Similar sentiments were aired by the Musoma Rural lawmaker and former energy minister, Prof Sospeter Muhongo, who opposed the system, saying it was because of it that TPDC had abandoned its core duties of exploration of oil and natural gas.

He said, instead, TPDC was now busy with importing and distributing fuel.

In April, 2022, Mtera MP Livingstone Lusinde said Tanzania should establish a National Strategic Petroleum Reserve in the next financial year to cushion the country from rising fuel prices

However, the government floated a plan to establish the reserve ten years ago, but never implemented it.

This is not the first time that Mr Makamba is defending the government’s position on the system being used in fuel importation in Tanzania since prices started rising unabatedly due supply chain disruptions, precipitated by the US-led sanctions on major producer, Russia in response to the war in Ukraine.
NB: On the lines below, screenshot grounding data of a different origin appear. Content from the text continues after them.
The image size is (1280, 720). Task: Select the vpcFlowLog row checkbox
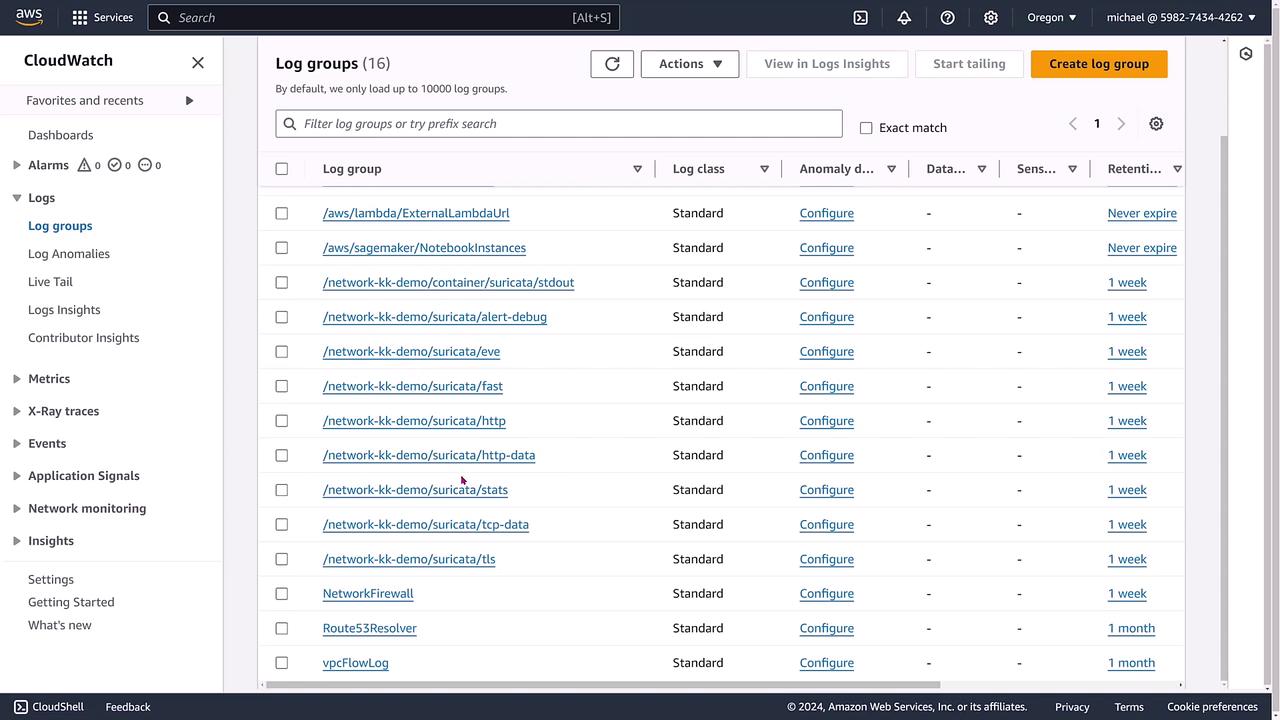click(x=282, y=663)
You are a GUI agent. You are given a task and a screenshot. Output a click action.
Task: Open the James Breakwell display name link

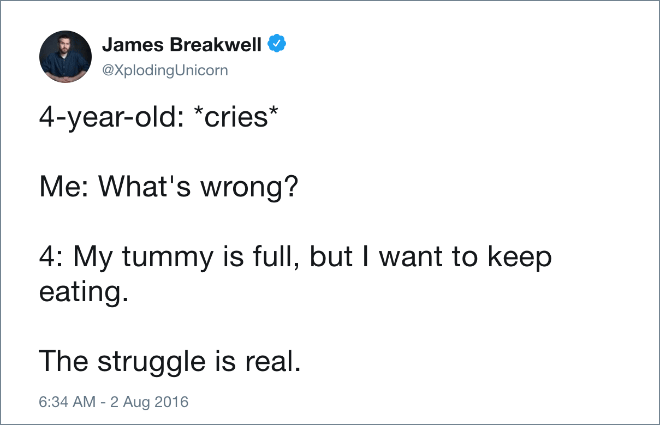(182, 44)
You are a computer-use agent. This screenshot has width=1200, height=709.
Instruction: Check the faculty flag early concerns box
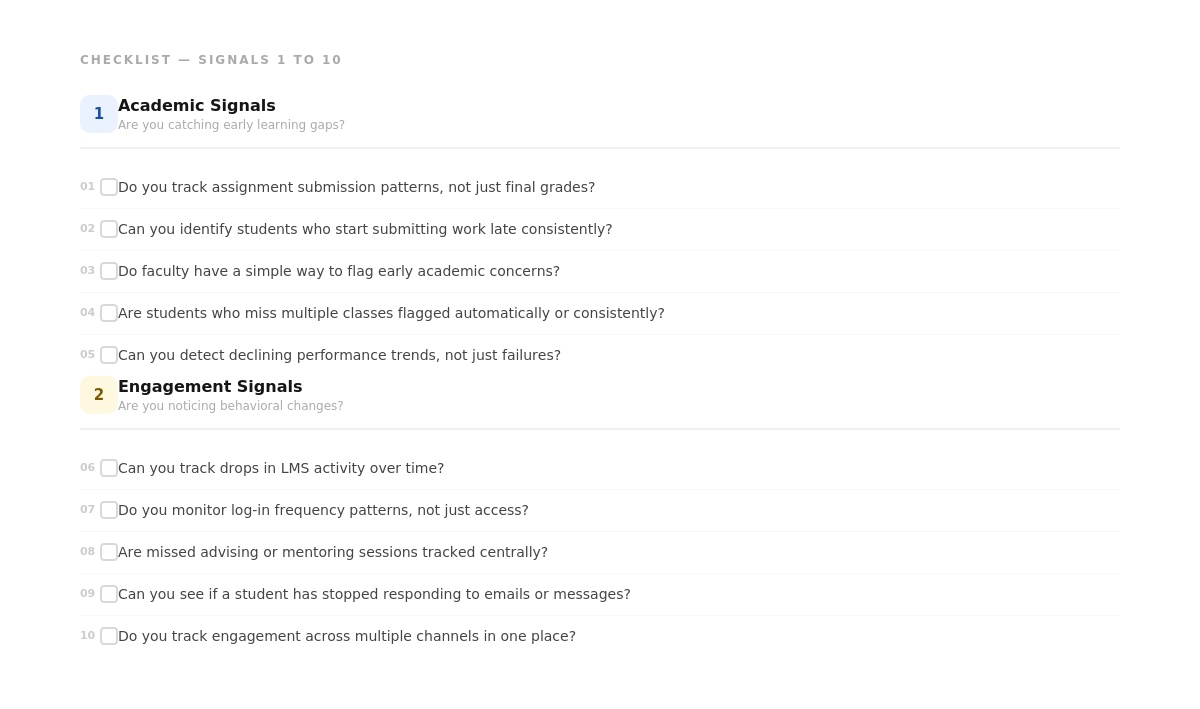pos(109,271)
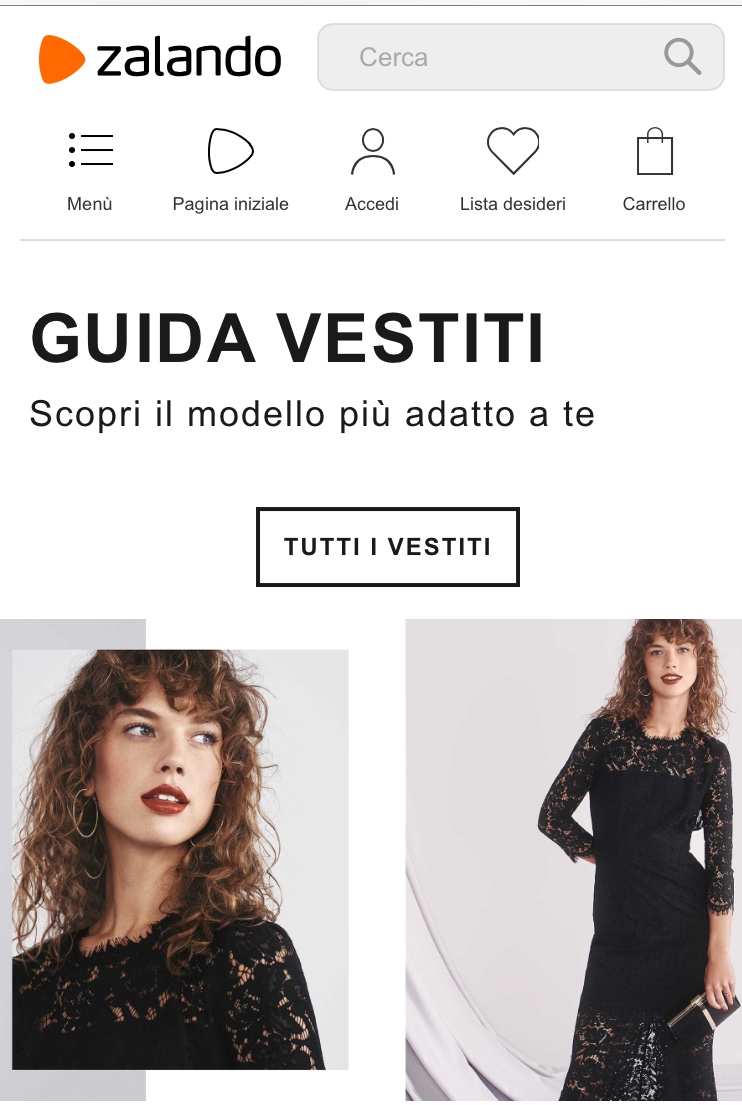Focus the Cerca search field
Image resolution: width=742 pixels, height=1105 pixels.
[521, 57]
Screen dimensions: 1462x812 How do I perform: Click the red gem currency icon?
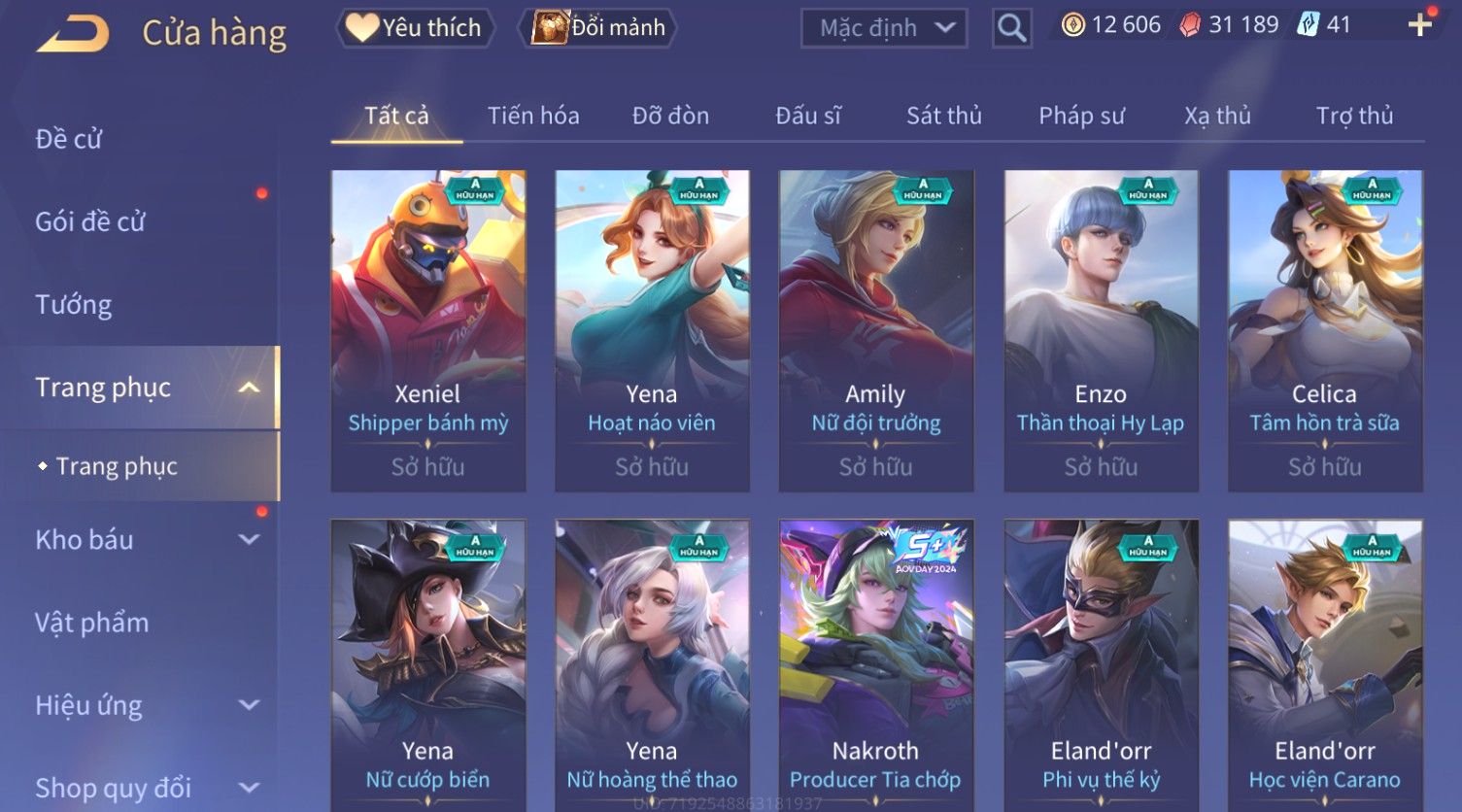click(1190, 25)
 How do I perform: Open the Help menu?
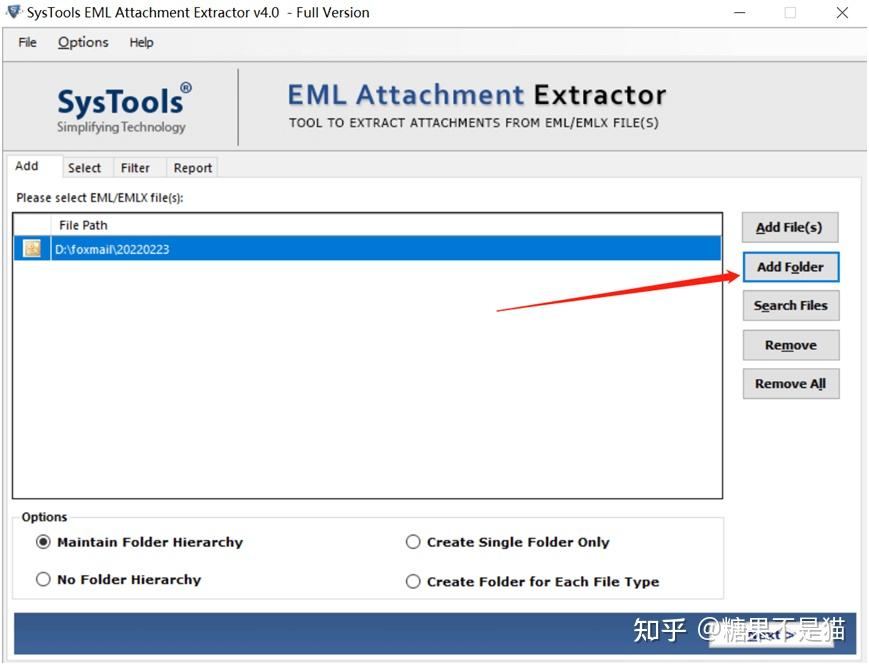coord(141,42)
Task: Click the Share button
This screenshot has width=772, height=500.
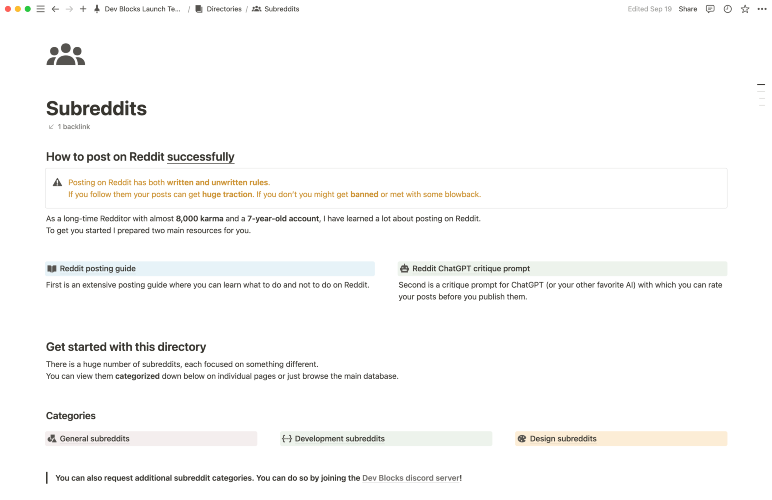Action: coord(687,9)
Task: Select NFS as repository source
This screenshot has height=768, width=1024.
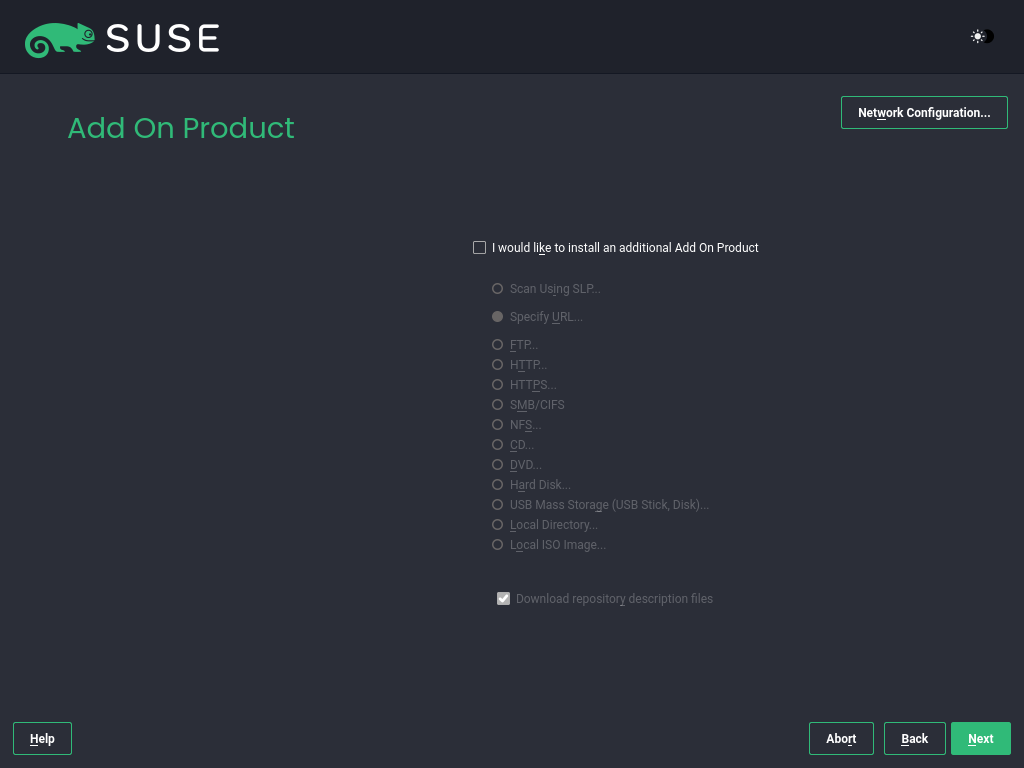Action: tap(497, 424)
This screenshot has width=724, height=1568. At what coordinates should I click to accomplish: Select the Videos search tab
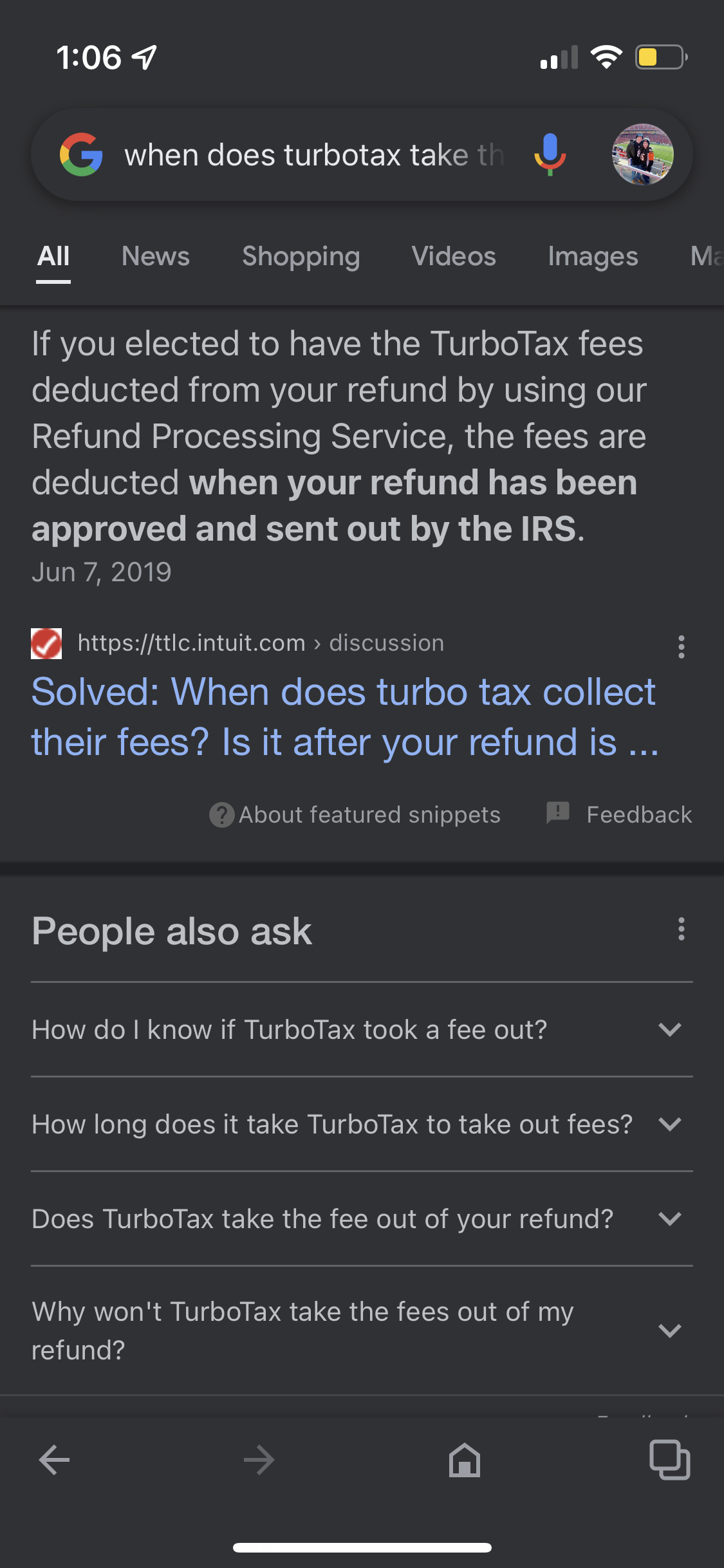(454, 256)
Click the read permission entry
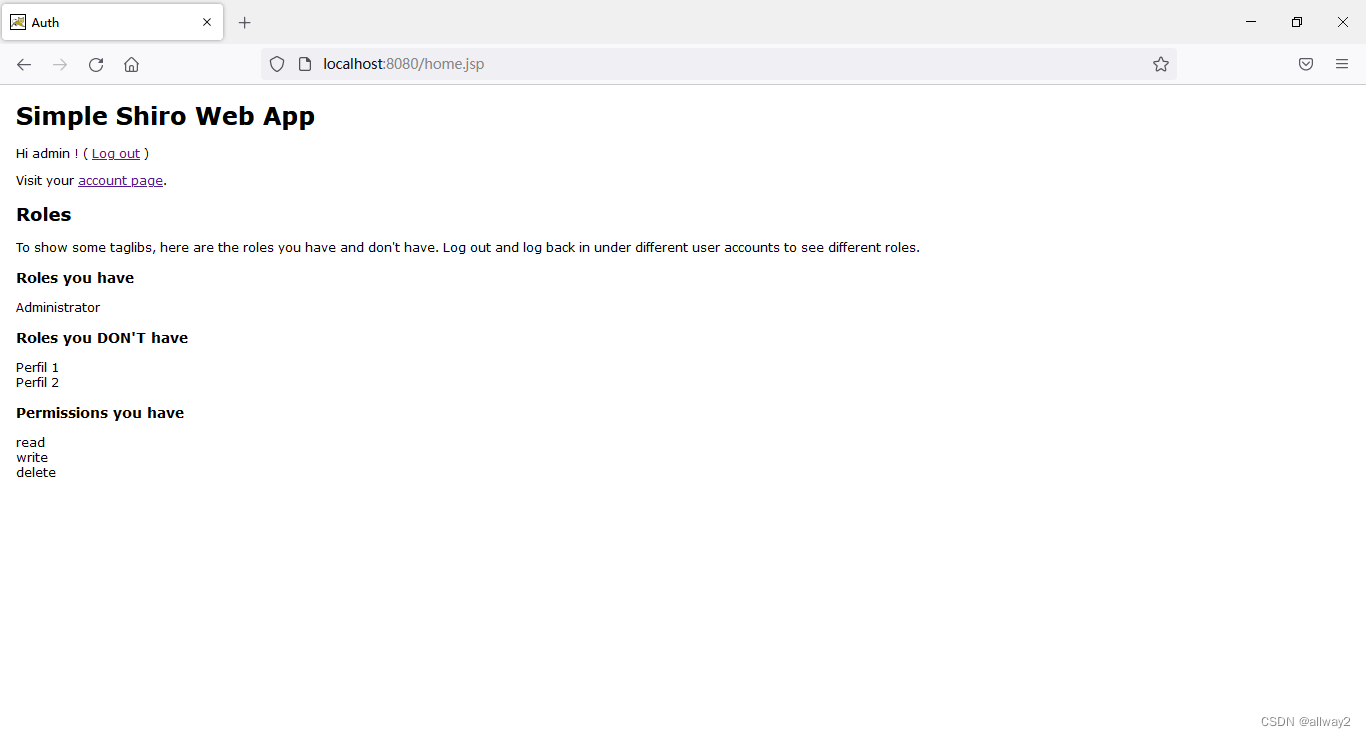This screenshot has width=1366, height=738. pyautogui.click(x=30, y=442)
Last month, Mr Makamba informed legislators to be aware of the fact that the BPS system had been at the centre of conflict of interest among three key players in the petroleum business. These include: the filling station owner, the Oil Marketing Company (OMC) and the supplier.

“The system has always been at the centre of misunderstandings among key players. Though it [the system] does have some weaknesses, they are being amplified so that we either allow the system to operate while competing with a new one or we completely do away with it and get back to the past one [the past system before the BPS] which did not guarantee us fuel supplies,” he said last month, detailing a number of initiatives that the government would take to bring fuel prices down.

And, responding to some concerns by MPs yesterday, Mr Makamba said construction of the Mwalimu Nyerere Hydropower Dam will be delayed by two years, noting however that the contract between the government and the company building the project gave the rights and duties to be followed by each party in such occurrences.

“The Kidatu Hydropower Dam took five years to complete; the Mtera Dam took four years to build while the Pangani Dam took five years to construct. For us, what matters is the quality of the project,” he said.

On the US-based international power producer Symbion Power, Mr Makamba said the government paid a total of Sh300 billion in February last year (2021) after the two parties reached an out of court settlement to end a contractual dispute between them.

“As we are talking, the plants have been taken by the government and they are currently being used to generate 112 Megawatts of electricity generation,” he said.

On Wednesday, Mr Makamba sought Parliament’s approval for the Sh2.7 trillion budget for his ministry for the financial year 2022/23.

The amount symbolizes an increase of Sh320 billion or 13.4 percent compared to last year’s Sh2.38 trillion.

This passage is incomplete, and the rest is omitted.